Inclusivity in the Digital Afterlife


Griefbots rely on data-rich profiles, which means they disproportionately serve people with robust digital footprints. This creates barriers for marginalized communities or oral cultures where storytelling and memory are preserved differently. Designers and ethnographers have a responsibility to ensure these tools honor diverse grieving rituals — like Ghana’s fantasy coffins or Mexico’s Día de los Muertos — without reducing them to mere datasets.



The Paradox of Comfort


A 2022 Microsoft Research project trained a griefbot using a late partner’s texts. While some users found solace, others felt trapped in what they called “algorithmic grief.” Initial relief gave way to frustration when bots couldn’t adapt to changing emotional needs. One participant said, “It’s like the griefbot froze me in time. I wanted to move forward, but it kept pulling me back.”


For designers, this raises essential questions: How do we create tools that support emotional journeys without anchoring users in the past? Startups like Seance AI are experimenting with “fade-out” modes, where griefbots gradually phase out their presence over time. These features, inspired by grief counseling frameworks, are early steps toward building more adaptive technologies.



Key insights for digital practitioners:


Emotional Usability: Move beyond task completion metrics and measure how tools affect closure and healing.


Adaptive Design: Build griefbots that evolve with users, gently encouraging acceptance rather than endless nostalgia.



Ethics Over Innovation


The tech industry’s mantra — “move fast and break things” — doesn’t work when it comes to grief. Spain’s proposed AI Act, which mandates explicit consent for posthumous avatars, offers a potential roadmap. But regulation alone isn’t enough. Designers, ethicists, and anthropologists need to collaborate to ensure these technologies reflect diverse cultural and emotional needs. As Gamba’s research reminds us, Eurocentric design assumptions often alienate non-Western users, creating tools that feel foreign or even harmful (Gamba, 2021).



Conclusion: Designing for the Unseen

As designers and researchers, we’re trained to center the living user. Griefbots challenge us to think differently: How do we design for the absent user — the deceased — while honoring the emotional ecosystems they leave behind?

Would I use a griefbot? Maybe. But I’d need to know who tested it, what ethical frameworks guided its design, and whose grief was excluded in the process.

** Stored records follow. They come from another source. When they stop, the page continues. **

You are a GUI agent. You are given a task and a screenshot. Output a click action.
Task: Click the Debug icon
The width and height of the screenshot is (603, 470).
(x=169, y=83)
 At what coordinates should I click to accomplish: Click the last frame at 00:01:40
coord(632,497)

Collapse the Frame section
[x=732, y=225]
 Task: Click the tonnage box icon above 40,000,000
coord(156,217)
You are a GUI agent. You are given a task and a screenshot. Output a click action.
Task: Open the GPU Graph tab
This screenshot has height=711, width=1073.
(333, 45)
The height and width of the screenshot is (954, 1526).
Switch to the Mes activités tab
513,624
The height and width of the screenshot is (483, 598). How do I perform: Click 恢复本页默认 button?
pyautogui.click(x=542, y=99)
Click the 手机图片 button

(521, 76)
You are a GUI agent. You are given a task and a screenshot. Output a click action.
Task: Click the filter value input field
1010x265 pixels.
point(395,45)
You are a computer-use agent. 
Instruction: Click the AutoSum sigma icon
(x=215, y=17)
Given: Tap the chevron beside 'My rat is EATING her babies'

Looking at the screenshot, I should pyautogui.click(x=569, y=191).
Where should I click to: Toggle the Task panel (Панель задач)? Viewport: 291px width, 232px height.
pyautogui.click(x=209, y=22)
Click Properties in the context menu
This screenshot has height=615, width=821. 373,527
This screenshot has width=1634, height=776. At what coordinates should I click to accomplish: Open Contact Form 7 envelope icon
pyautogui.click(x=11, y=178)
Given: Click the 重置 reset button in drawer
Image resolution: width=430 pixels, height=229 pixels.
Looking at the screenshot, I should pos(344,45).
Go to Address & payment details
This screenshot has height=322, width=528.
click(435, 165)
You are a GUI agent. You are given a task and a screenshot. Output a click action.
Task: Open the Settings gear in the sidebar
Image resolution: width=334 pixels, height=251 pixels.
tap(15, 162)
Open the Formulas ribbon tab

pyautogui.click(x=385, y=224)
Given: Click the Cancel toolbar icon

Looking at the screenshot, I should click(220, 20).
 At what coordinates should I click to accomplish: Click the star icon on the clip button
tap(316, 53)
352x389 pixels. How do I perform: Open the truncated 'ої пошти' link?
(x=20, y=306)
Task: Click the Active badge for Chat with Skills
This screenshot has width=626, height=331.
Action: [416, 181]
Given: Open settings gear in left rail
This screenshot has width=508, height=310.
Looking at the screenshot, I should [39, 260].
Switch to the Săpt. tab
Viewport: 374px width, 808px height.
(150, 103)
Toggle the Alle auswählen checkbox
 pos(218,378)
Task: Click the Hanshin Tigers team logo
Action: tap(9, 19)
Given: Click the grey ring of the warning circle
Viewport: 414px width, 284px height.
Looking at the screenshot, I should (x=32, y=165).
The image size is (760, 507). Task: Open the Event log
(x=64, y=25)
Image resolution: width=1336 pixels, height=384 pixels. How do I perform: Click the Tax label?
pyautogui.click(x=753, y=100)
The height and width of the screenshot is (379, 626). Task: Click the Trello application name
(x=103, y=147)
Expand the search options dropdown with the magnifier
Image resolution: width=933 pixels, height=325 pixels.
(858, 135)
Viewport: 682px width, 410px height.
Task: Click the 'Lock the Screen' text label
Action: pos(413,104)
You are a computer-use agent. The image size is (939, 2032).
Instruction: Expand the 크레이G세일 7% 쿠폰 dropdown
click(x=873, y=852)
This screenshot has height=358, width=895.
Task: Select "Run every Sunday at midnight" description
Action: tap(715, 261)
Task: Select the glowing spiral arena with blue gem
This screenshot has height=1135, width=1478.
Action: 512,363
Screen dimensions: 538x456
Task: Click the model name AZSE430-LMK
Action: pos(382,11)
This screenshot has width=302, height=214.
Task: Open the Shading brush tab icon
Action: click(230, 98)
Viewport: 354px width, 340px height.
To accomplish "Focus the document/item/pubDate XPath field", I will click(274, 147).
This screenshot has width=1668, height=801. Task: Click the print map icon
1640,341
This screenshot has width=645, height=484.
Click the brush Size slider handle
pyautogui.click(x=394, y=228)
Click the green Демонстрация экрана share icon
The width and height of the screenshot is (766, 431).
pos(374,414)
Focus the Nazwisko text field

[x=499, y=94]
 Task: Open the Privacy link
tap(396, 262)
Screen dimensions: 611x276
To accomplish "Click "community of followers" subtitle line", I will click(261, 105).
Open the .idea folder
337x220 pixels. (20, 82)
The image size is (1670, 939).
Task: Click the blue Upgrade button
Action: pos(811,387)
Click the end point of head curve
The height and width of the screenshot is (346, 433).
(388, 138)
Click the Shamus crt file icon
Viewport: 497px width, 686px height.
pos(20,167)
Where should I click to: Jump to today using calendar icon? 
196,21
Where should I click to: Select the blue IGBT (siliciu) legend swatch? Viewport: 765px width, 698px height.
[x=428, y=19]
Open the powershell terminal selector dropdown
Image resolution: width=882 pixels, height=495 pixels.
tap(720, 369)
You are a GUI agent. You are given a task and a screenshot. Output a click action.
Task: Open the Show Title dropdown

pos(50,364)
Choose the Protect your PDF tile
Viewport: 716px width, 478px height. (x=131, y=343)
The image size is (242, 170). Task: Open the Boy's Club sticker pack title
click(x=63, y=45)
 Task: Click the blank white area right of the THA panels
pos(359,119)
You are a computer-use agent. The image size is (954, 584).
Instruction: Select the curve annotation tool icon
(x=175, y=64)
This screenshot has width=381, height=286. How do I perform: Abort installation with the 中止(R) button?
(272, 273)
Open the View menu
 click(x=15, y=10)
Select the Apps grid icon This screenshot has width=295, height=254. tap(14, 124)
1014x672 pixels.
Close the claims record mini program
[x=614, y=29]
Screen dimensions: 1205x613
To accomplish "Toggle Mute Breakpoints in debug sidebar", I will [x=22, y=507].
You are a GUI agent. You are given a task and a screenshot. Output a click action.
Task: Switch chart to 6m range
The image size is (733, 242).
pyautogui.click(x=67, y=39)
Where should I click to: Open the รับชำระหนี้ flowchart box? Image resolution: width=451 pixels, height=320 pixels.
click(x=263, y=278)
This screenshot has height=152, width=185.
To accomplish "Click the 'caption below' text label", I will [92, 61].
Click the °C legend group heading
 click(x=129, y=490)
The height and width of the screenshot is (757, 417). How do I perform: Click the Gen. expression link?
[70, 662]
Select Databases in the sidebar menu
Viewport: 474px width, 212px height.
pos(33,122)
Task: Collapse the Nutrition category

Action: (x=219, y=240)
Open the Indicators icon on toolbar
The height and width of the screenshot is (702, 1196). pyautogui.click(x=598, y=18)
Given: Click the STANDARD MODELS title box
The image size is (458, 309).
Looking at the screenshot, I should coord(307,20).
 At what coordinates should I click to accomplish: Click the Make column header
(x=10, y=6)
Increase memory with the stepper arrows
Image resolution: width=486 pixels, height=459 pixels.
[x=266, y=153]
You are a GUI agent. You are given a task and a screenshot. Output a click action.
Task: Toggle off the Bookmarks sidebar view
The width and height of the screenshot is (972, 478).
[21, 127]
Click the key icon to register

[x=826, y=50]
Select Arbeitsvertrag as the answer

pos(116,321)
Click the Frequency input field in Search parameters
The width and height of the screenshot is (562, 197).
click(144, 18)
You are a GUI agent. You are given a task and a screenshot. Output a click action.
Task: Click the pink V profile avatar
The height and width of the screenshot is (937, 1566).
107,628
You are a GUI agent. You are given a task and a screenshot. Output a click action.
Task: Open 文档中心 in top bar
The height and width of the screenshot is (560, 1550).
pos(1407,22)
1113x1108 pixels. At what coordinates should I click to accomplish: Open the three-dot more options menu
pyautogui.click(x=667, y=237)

The future of death-tech depends on balancing innovation with integrity. For every line of code written, there’s a human story waiting to be honored. We owe it to ourselves — and to those we’ve lost — to design with humility, curiosity, and care.




References:


Gamba, F. (2021). Digital Mourning in the Age of AI: Cross-Cultural Perspectives on Posthumous Personhood. Journal of Digital Anthropology.


Google PAIR Initiative. (2023). Contextual Dissonance in AI-Mediated Grief Support. PAIR Research Report.


Markman, J. (2024). AI “Griefbots” Ethical Analysis: Mapping User Concerns About Posthumous Data Consent.


Microsoft Research. (2022). Algorithmic Grief: Longitudinal Study of AI Chatbots in Mourning Practices.